WHAT YOU ARE ASKED TO DO: Below are the entries; output exactly the lines from the one containing "Jason Cardwell (800, 709)" through the final line, inclusive.

· · · · ·

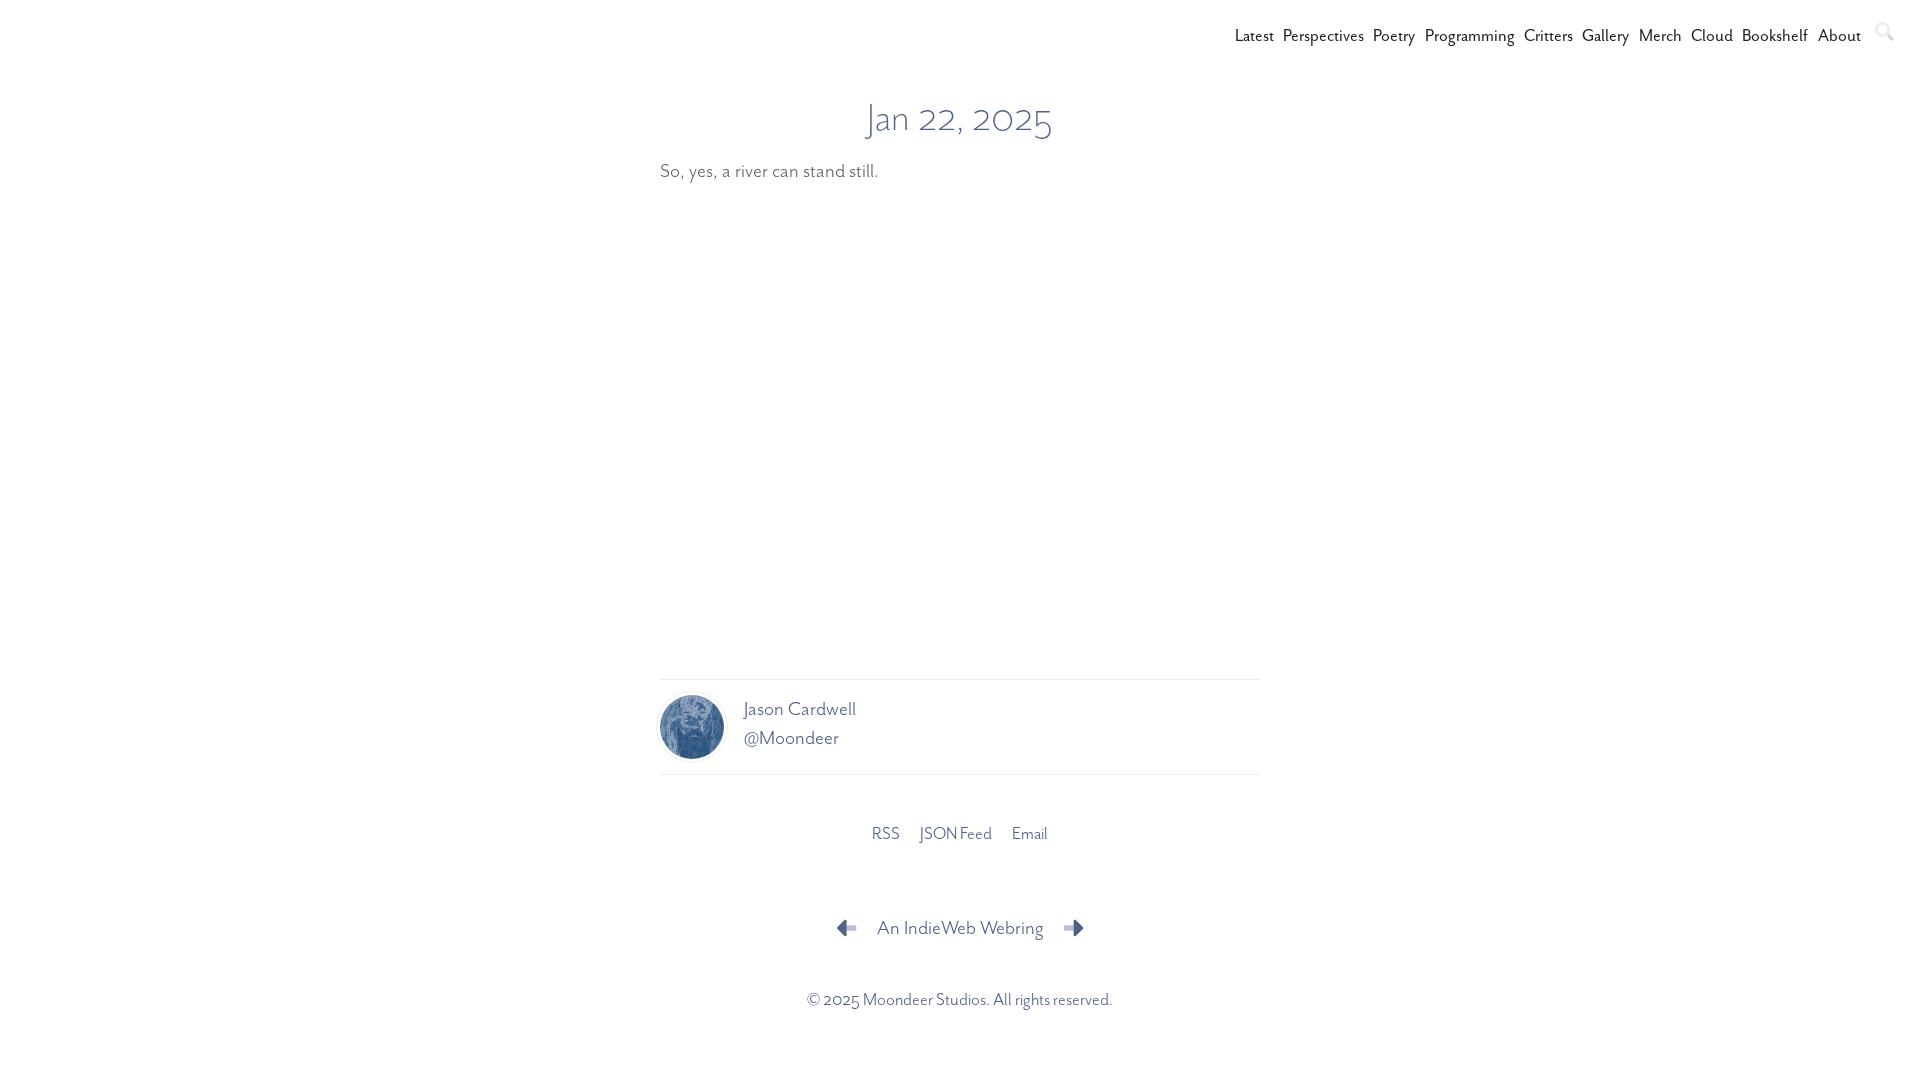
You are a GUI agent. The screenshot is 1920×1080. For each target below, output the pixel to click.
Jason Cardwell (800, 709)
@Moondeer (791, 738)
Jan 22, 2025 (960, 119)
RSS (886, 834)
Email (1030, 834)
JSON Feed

· · · · ·

SOLUTION:
Jason Cardwell (800, 709)
@Moondeer (791, 738)
Jan 22, 2025 (960, 119)
RSS (886, 834)
Email (1030, 834)
JSON Feed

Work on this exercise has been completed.